- _WHAT IS NEEDED_
Beginning at the line that holds "1340x800 pixels.", restate each line exactly through the final line of the records. Include both of those lines.

- _DATASET CONTENT_

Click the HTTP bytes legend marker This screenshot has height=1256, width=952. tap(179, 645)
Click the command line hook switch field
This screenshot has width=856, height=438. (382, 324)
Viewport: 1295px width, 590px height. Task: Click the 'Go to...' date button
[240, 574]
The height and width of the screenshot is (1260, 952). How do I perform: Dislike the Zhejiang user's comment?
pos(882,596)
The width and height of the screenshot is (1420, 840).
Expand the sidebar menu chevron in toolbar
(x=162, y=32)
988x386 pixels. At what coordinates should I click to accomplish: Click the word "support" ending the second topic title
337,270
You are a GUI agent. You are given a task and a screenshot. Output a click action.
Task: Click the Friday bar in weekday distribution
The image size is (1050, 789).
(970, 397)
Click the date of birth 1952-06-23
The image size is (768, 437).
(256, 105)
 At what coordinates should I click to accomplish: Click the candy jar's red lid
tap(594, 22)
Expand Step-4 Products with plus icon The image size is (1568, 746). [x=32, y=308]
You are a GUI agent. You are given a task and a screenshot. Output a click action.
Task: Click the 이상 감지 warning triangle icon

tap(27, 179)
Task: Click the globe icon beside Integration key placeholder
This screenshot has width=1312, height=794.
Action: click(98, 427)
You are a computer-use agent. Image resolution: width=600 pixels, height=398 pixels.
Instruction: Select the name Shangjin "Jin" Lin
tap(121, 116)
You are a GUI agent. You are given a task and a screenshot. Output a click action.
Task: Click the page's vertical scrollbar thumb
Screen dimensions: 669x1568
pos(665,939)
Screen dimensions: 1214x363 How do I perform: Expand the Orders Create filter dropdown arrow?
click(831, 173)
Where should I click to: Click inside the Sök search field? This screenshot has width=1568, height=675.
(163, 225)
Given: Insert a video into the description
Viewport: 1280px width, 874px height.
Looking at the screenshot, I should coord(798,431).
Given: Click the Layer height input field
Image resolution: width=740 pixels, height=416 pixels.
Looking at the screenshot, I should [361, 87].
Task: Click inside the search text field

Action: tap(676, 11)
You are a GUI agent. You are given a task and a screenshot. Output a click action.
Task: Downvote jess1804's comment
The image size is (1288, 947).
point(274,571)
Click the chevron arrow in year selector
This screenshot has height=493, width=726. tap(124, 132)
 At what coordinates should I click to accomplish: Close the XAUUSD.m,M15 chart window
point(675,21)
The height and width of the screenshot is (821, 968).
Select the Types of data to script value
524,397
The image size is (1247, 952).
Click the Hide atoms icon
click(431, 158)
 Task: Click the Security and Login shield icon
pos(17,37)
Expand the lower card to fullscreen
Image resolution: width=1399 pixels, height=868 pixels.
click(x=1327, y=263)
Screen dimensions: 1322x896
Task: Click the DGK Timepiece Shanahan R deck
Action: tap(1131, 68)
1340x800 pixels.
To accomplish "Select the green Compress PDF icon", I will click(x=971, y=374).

- _TASK RESULT_
1340x800 pixels.
To accomplish "Select the green Compress PDF icon", I will click(x=971, y=374).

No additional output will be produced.